Render as a JSON list of strings, one per line and omitting blank lines, only the portion of the records that begins with the line containing "Task: Open Table Style Options (表格样式选项)" and runs through the end of the records, with both ends included. Omit the pictures from the list.

--------------------------------

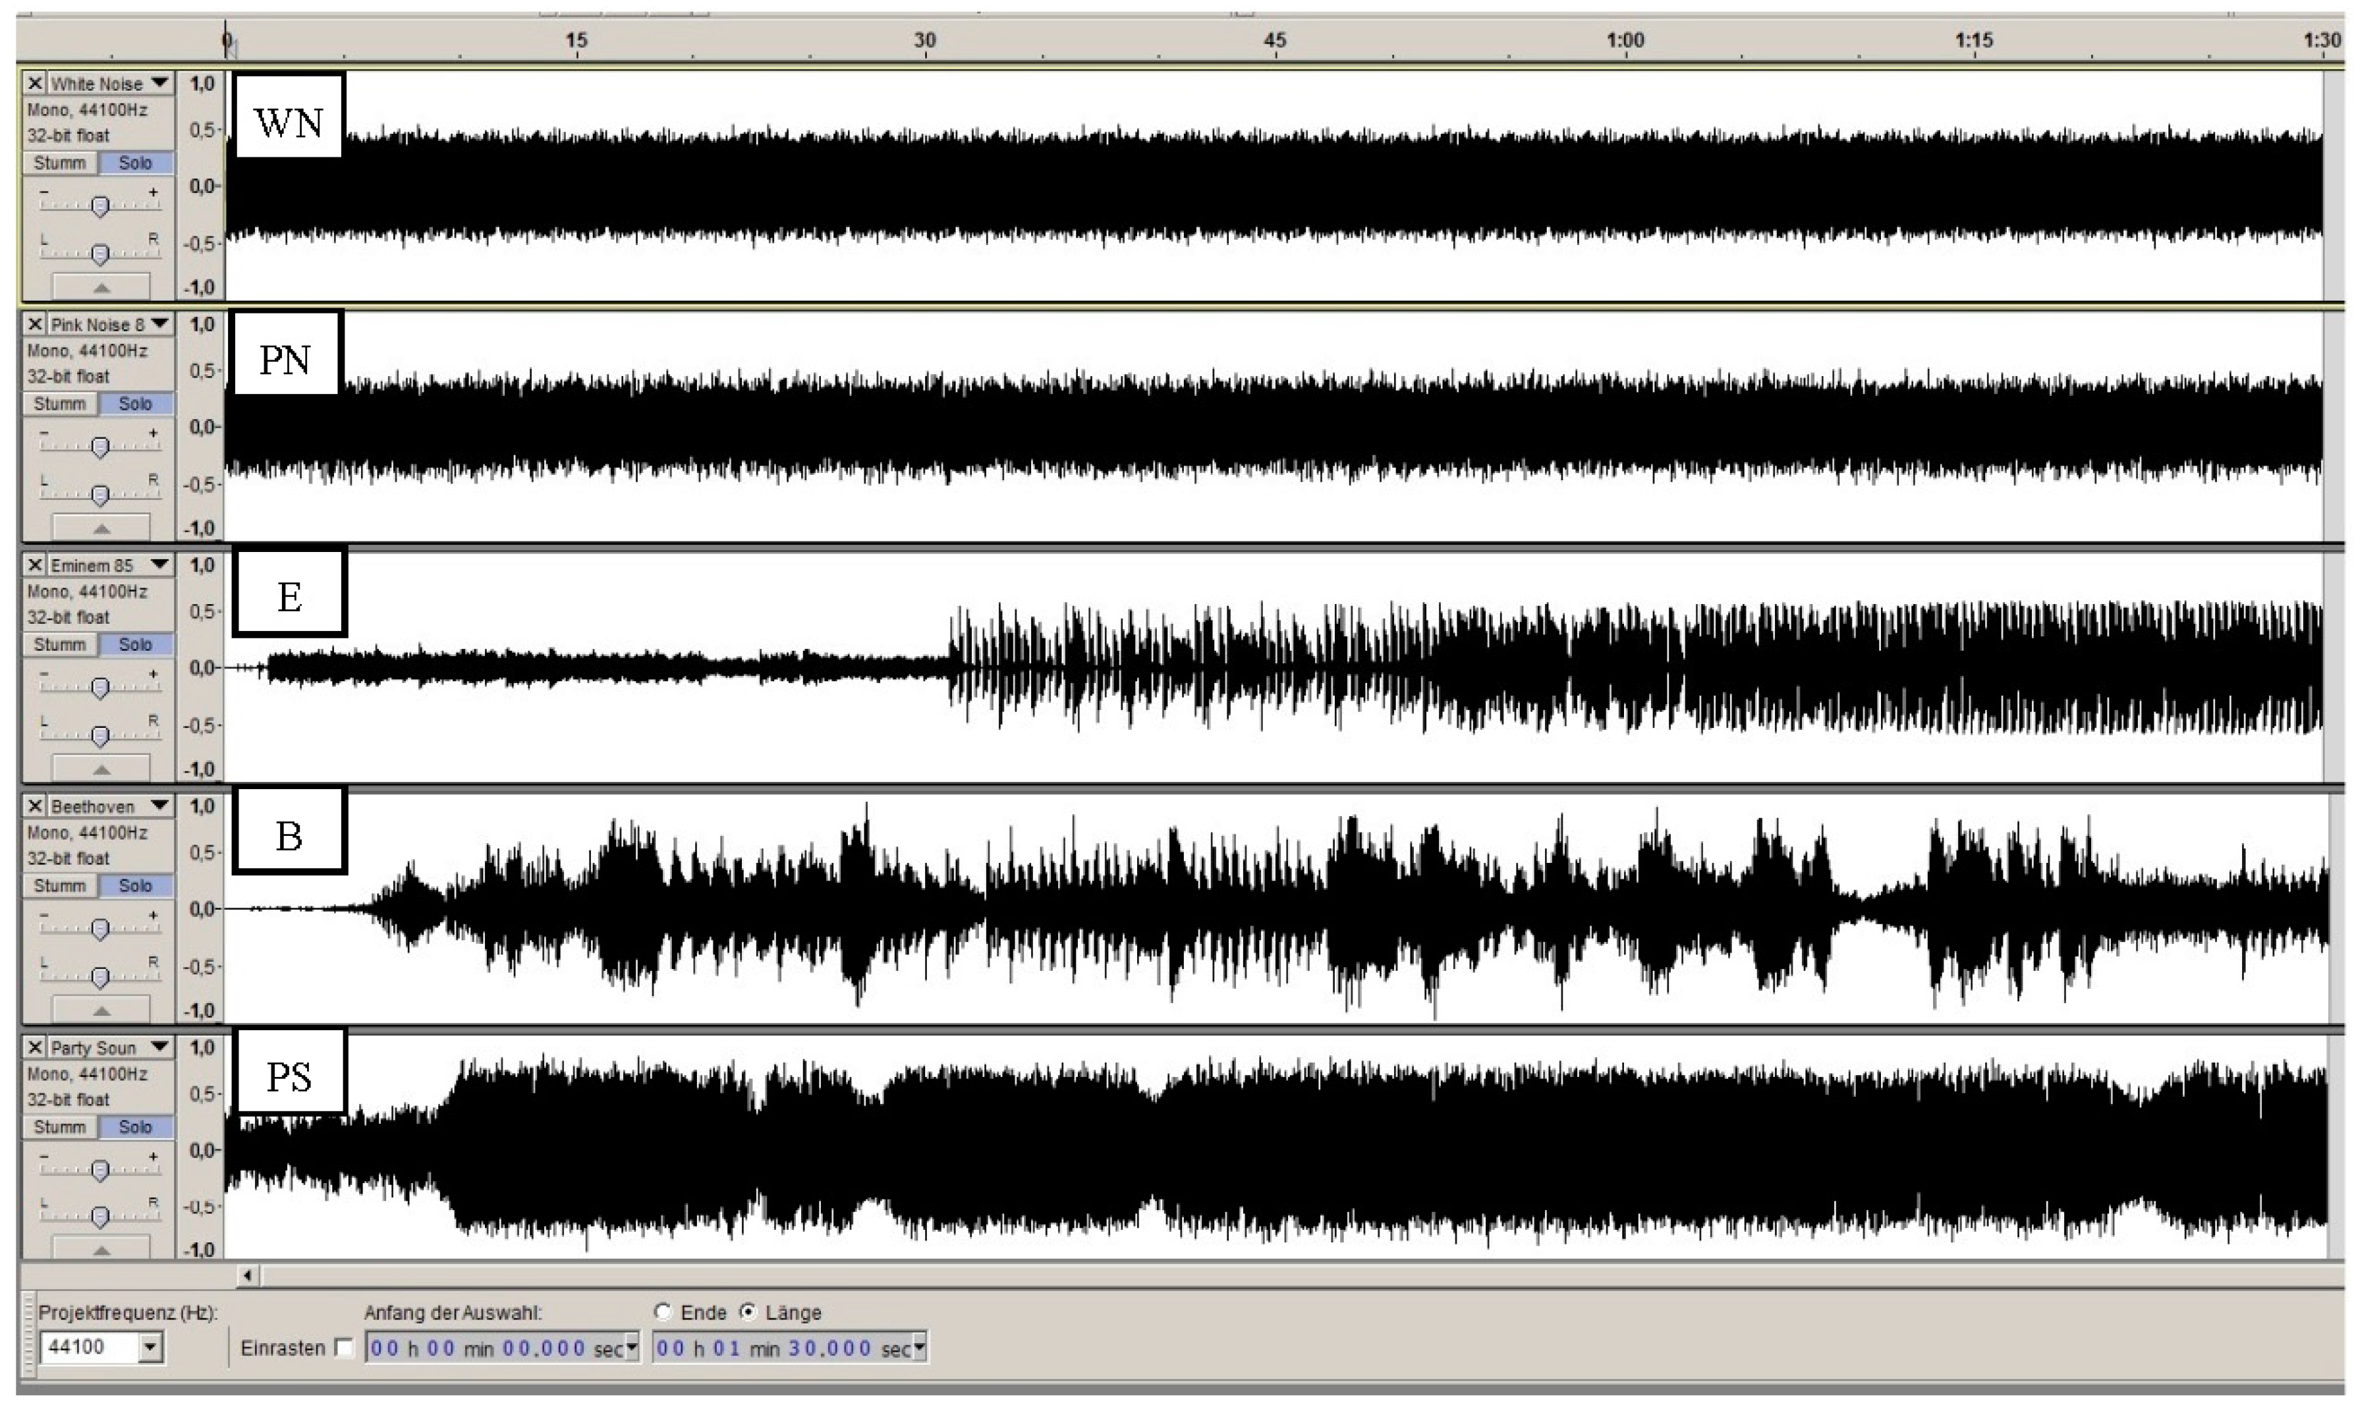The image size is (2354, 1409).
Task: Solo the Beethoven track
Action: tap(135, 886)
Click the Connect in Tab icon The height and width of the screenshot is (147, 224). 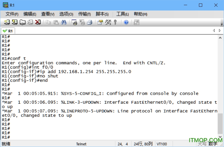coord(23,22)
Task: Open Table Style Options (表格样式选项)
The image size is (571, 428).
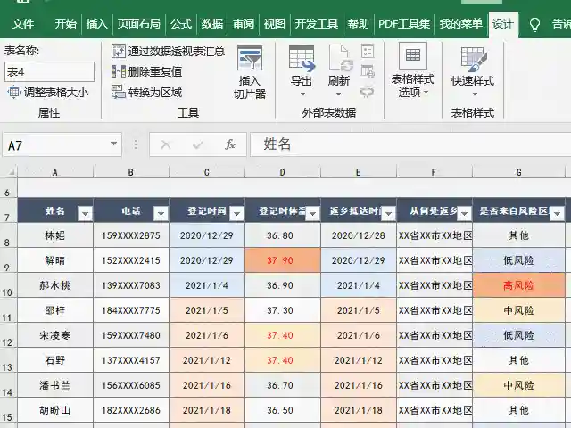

--------------------------------

__REPLY TO THE TASK__.
[
  "Task: Open Table Style Options (表格样式选项)",
  "The image size is (571, 428)."
]